Aim:
Rewrite the records below with "Image resolution" changed to "Screenshot resolution" wherever it occurs, keeping every other character the same.

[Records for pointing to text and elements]

++++

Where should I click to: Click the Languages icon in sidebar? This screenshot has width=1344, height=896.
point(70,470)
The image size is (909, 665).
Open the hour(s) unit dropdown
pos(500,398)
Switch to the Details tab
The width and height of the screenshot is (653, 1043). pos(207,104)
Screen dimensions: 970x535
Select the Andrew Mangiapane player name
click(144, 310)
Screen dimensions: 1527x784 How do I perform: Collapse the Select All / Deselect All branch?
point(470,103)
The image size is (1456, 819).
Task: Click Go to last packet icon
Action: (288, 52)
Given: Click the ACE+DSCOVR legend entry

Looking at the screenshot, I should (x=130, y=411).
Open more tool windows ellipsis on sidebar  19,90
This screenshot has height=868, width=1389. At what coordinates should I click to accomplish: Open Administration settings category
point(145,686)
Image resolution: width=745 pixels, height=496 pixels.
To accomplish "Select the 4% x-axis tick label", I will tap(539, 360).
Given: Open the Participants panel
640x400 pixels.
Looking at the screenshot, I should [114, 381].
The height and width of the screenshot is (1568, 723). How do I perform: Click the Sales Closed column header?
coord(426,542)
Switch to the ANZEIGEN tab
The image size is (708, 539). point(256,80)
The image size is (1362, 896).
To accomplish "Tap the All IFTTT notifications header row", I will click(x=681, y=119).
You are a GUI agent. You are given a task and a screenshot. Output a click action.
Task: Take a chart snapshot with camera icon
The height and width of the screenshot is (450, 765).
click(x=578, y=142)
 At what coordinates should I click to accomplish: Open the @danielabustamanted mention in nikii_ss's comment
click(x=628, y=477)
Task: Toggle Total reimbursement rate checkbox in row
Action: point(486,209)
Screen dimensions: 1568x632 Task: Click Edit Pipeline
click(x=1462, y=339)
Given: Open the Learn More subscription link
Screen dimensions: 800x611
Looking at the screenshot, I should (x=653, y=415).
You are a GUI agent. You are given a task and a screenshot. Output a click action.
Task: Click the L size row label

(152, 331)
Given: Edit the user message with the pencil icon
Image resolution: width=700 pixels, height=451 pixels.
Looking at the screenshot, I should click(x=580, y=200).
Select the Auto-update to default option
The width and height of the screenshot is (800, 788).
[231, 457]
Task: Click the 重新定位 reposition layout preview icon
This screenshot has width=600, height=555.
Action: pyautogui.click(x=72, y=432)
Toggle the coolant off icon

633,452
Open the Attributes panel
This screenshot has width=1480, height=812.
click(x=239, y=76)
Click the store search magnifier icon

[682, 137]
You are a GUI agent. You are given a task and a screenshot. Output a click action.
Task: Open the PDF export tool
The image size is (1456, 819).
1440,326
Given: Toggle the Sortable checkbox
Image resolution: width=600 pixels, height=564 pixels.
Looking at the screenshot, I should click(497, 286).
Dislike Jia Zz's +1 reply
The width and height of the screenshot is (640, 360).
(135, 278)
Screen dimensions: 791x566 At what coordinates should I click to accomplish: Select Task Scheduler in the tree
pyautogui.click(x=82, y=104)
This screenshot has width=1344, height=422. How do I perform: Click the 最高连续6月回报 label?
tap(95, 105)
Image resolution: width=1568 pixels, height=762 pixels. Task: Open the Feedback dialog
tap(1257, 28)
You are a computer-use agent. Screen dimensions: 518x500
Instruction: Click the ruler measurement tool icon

++++

Output:
Where should I click to: Click the Languages icon in sidebar? This screenshot has width=1344, height=896.
point(70,470)
The image size is (909, 665).
Open the hour(s) unit dropdown
pos(500,398)
Switch to the Details tab
The width and height of the screenshot is (653, 1043). pos(207,104)
Screen dimensions: 970x535
Select the Andrew Mangiapane player name
click(144, 310)
Screen dimensions: 1527x784 How do I perform: Collapse the Select All / Deselect All branch?
point(470,103)
The image size is (1456, 819).
Task: Click Go to last packet icon
Action: (288, 52)
Given: Click the ACE+DSCOVR legend entry

Looking at the screenshot, I should (x=130, y=411).
Open more tool windows ellipsis on sidebar  19,90
This screenshot has height=868, width=1389. At what coordinates should I click to accomplish: Open Administration settings category
point(145,686)
Screenshot resolution: width=745 pixels, height=496 pixels.
To accomplish "Select the 4% x-axis tick label", I will tap(539, 360).
Given: Open the Participants panel
640x400 pixels.
Looking at the screenshot, I should [114, 381].
The height and width of the screenshot is (1568, 723). How do I perform: Click the Sales Closed column header?
coord(426,542)
Switch to the ANZEIGEN tab
The image size is (708, 539). point(256,80)
The image size is (1362, 896).
To accomplish "Tap the All IFTTT notifications header row", I will click(x=681, y=119).
You are a GUI agent. You are given a task and a screenshot. Output a click action.
Task: Take a chart snapshot with camera icon
The height and width of the screenshot is (450, 765).
click(x=578, y=142)
 At what coordinates should I click to accomplish: Open the @danielabustamanted mention in nikii_ss's comment
click(x=628, y=477)
Task: Toggle Total reimbursement rate checkbox in row
Action: point(486,209)
Screen dimensions: 1568x632 Task: Click Edit Pipeline
click(x=1462, y=339)
Given: Open the Learn More subscription link
Screen dimensions: 800x611
Looking at the screenshot, I should (x=653, y=415).
You are a GUI agent. You are given a task and a screenshot. Output a click action.
Task: Click the L size row label

(152, 331)
Given: Edit the user message with the pencil icon
Screenshot resolution: width=700 pixels, height=451 pixels.
Looking at the screenshot, I should click(x=580, y=200).
Select the Auto-update to default option
The width and height of the screenshot is (800, 788).
[231, 457]
Task: Click the 重新定位 reposition layout preview icon
This screenshot has width=600, height=555.
Action: pyautogui.click(x=72, y=432)
Toggle the coolant off icon

633,452
Open the Attributes panel
This screenshot has width=1480, height=812.
click(x=239, y=76)
Click the store search magnifier icon

[682, 137]
You are a GUI agent. You are given a task and a screenshot. Output a click action.
Task: Open the PDF export tool
The image size is (1456, 819).
1440,326
Given: Toggle the Sortable checkbox
Screenshot resolution: width=600 pixels, height=564 pixels.
Looking at the screenshot, I should click(497, 286).
Dislike Jia Zz's +1 reply
The width and height of the screenshot is (640, 360).
(135, 278)
Screen dimensions: 791x566 At what coordinates should I click to accomplish: Select Task Scheduler in the tree
pyautogui.click(x=82, y=104)
This screenshot has width=1344, height=422. How do I perform: Click the 最高连续6月回报 label?
tap(95, 105)
Screenshot resolution: width=1568 pixels, height=762 pixels. Task: Open the Feedback dialog
tap(1257, 28)
You are a computer-use agent. Screen dimensions: 518x500
Instruction: Click the ruler measurement tool icon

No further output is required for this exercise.